A former employee of Fort Bend County, Texas filed an EEO charge for sexual harassment against her former employer. After filing the charge, she was told to work on a Sunday. She said she could not do so due to church obligations. She did not show up to work on that Sunday and was fired. She then attempted to add to her EEOC claim by adding “religion” and “discharge” to the form, but she did not change the formal charge document. She then filed suit alleging religious discrimination and retaliation. SCOTUS is allowing this employment-discrimination case to move forward despite the fact that the EEOC claim she filed was not formally amended to include a religious discrimination charge.
After years of litigation including multiple appeals and dismissal of four other types of discrimination charges, Fort Bend County asserted that the claim should be dismissed because the claimant had not included religious discrimination in the formal complaint, a failure-to-exhaust defense. The Fifth Circuit Court ruled that the defendant had waited too long and therefore, had waived its right to this defense. Fort Bend County then appealed to the Supreme Court.
In its appeal of the Fifth Circuit ruling, Fort Bend County asked SCOTUS to consider whether Title VII’s exhaustion requirement is jurisdictional. In other words, does a court have the authority to hear a claim if it has not been adjudicated by the EEOC? SCOTUS ruled that mandatory claim-processing rules such as Title VII’s exhaustion requirement are non-jurisdictional and therefore may be waived if a defendant does not raise the objection properly. In this case, Fort Bend County forfeited this defense because it was not timely raised.
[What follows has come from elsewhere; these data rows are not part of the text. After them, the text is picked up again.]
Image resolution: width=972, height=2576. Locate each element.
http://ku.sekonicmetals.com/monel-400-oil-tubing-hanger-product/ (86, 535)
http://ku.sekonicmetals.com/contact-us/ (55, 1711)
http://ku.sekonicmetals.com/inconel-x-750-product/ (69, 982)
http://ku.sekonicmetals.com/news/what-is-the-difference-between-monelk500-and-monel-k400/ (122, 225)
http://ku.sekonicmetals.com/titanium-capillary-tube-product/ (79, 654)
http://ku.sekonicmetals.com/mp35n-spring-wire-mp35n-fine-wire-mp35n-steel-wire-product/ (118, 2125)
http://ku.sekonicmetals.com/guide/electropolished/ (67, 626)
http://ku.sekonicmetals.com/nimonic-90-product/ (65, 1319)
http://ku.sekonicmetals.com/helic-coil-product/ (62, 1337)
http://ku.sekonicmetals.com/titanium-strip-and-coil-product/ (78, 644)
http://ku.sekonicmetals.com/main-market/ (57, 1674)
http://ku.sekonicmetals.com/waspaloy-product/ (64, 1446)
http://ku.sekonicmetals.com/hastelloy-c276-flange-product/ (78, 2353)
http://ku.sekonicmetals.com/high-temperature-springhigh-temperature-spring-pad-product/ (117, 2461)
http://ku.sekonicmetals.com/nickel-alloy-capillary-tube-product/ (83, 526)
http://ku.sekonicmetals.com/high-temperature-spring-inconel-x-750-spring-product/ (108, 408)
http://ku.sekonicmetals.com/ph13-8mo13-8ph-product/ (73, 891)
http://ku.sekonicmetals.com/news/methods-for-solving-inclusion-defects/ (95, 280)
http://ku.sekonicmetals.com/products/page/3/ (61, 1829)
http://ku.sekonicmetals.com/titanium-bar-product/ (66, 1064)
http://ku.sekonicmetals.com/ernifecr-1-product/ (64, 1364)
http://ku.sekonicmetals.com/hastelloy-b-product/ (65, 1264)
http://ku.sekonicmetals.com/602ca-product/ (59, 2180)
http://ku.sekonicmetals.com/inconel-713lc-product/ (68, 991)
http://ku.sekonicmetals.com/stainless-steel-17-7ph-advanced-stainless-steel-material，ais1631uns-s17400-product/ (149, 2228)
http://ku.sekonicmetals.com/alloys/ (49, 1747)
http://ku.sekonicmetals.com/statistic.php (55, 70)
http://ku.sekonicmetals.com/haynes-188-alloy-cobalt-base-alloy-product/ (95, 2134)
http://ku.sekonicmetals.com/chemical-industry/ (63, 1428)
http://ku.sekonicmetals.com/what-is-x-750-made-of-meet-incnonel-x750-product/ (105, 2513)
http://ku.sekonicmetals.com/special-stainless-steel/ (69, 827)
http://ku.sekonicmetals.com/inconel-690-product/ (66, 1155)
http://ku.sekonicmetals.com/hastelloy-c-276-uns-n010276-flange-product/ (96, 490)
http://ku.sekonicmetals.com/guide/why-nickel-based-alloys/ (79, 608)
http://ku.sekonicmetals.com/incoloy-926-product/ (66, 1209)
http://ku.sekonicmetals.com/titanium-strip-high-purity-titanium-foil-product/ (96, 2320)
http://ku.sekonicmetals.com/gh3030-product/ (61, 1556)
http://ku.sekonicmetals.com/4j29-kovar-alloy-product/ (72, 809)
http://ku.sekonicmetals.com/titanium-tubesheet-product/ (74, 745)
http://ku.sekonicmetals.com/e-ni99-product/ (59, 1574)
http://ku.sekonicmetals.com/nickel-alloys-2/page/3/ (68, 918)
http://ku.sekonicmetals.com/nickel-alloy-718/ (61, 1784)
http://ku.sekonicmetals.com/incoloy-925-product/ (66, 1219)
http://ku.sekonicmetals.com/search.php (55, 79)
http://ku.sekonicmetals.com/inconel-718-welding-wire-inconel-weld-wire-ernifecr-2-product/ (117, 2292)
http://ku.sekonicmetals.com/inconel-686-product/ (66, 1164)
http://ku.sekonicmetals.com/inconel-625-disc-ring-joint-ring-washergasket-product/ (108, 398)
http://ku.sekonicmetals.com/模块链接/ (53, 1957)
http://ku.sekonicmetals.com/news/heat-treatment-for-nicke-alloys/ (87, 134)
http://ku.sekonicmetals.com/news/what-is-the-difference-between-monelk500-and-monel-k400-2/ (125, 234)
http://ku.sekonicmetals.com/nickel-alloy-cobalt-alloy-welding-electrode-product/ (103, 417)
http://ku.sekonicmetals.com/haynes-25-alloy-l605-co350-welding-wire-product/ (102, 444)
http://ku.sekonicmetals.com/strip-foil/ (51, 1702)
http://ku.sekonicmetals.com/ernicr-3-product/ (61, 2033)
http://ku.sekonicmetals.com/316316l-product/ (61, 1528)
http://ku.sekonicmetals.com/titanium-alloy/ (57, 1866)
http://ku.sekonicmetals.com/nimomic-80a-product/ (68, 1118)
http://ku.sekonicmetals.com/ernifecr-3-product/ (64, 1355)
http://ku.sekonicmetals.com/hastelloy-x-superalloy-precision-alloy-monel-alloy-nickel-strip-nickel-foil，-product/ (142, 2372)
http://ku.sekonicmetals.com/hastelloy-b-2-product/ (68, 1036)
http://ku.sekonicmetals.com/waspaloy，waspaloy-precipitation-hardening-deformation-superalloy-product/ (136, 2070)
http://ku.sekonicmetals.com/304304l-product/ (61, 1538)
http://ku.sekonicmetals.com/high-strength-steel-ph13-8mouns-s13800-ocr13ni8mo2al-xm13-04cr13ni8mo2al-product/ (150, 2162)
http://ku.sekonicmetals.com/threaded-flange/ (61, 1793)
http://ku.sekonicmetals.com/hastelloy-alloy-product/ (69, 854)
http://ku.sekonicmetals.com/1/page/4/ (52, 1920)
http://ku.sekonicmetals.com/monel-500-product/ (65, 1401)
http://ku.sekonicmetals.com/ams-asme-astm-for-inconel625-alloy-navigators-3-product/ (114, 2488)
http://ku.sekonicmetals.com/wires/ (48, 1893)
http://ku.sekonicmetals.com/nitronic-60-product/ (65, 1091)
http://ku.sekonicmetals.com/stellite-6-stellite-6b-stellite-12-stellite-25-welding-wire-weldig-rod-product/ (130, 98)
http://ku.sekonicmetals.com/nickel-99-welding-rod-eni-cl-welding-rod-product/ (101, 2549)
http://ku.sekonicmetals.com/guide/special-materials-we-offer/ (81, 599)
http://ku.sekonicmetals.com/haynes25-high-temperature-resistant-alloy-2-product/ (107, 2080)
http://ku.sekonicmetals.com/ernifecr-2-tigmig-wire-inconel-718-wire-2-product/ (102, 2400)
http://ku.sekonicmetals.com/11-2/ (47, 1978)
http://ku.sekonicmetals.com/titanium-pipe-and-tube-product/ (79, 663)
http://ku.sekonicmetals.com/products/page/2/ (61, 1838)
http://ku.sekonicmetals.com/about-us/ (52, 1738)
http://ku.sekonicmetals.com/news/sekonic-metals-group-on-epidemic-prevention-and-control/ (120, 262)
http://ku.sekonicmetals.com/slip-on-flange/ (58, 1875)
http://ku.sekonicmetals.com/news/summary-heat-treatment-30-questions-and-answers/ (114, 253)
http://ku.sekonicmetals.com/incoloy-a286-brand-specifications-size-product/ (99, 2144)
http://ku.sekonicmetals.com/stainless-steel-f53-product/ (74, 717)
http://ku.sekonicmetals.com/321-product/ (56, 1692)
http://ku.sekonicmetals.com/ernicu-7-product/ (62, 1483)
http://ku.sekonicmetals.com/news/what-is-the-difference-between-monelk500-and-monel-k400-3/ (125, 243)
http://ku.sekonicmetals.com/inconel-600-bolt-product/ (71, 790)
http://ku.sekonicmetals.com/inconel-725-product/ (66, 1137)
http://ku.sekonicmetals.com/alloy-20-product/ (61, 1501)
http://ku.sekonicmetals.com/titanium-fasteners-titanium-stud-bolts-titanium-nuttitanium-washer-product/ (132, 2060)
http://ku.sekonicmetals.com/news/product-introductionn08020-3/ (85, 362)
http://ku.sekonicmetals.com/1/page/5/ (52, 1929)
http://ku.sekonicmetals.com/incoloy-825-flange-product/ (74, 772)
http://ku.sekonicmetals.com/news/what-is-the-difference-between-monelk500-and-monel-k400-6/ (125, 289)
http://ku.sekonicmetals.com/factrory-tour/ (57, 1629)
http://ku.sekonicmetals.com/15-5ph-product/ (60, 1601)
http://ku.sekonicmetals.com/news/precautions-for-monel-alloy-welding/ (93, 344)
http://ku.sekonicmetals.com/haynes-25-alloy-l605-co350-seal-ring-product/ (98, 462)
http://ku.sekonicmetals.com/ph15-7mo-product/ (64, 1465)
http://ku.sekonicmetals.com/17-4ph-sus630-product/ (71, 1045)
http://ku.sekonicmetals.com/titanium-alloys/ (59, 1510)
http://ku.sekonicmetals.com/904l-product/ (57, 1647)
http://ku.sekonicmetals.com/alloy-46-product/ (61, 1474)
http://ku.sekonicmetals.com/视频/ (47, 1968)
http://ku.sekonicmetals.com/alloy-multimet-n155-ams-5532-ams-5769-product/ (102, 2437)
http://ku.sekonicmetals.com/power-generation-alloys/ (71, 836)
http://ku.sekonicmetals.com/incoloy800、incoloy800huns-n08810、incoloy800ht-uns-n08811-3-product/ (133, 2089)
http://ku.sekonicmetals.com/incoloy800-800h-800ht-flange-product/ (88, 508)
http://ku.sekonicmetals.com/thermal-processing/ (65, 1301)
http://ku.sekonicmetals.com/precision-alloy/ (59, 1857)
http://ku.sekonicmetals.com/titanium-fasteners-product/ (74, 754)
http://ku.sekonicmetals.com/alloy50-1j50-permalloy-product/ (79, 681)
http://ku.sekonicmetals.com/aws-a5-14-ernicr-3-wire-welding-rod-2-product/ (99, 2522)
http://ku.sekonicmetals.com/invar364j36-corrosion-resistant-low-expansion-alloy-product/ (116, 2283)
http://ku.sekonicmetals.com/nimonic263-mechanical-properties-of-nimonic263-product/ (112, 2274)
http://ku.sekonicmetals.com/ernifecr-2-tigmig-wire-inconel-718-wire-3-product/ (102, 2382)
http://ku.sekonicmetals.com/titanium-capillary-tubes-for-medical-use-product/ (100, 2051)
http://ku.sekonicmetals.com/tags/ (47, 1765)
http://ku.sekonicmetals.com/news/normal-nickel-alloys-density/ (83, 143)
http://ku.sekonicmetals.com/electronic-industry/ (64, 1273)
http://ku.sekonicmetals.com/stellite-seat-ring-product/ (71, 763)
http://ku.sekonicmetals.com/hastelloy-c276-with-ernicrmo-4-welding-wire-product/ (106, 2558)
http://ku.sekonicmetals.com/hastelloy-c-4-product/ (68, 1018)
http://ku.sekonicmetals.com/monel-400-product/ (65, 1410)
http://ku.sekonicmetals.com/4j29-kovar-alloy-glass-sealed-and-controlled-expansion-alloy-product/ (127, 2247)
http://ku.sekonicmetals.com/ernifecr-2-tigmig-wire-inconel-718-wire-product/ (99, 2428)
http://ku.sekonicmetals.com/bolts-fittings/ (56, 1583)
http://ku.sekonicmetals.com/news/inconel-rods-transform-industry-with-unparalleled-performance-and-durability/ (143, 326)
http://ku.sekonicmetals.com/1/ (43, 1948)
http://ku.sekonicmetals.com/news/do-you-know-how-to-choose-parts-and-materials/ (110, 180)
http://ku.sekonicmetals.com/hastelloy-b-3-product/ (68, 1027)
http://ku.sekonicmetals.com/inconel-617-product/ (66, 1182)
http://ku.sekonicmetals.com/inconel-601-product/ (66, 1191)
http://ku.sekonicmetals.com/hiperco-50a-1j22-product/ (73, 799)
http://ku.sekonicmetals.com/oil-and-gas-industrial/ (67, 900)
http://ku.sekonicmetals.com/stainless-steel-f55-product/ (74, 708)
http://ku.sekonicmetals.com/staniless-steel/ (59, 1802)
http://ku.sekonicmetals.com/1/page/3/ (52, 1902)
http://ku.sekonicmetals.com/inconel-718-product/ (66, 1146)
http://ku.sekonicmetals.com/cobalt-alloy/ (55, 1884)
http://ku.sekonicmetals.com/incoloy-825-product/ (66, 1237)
Still, this ruling does not nullify Title VII’s requirement that discrimination complainants file their charges with the EEOC or appropriate state agency before bringing litigation in court. Ultimately, what this ruling means for employers is that when litigation for employment discrimination is received, the employer must verify that all charges alleged have been previously filed with the EEOC. If any claims being lodged were not filed with the EEOC, the employer must move to dismiss and/or object to the complaint in a timely manner or it could risk forfeiture of failure-to-exhaust as a defense.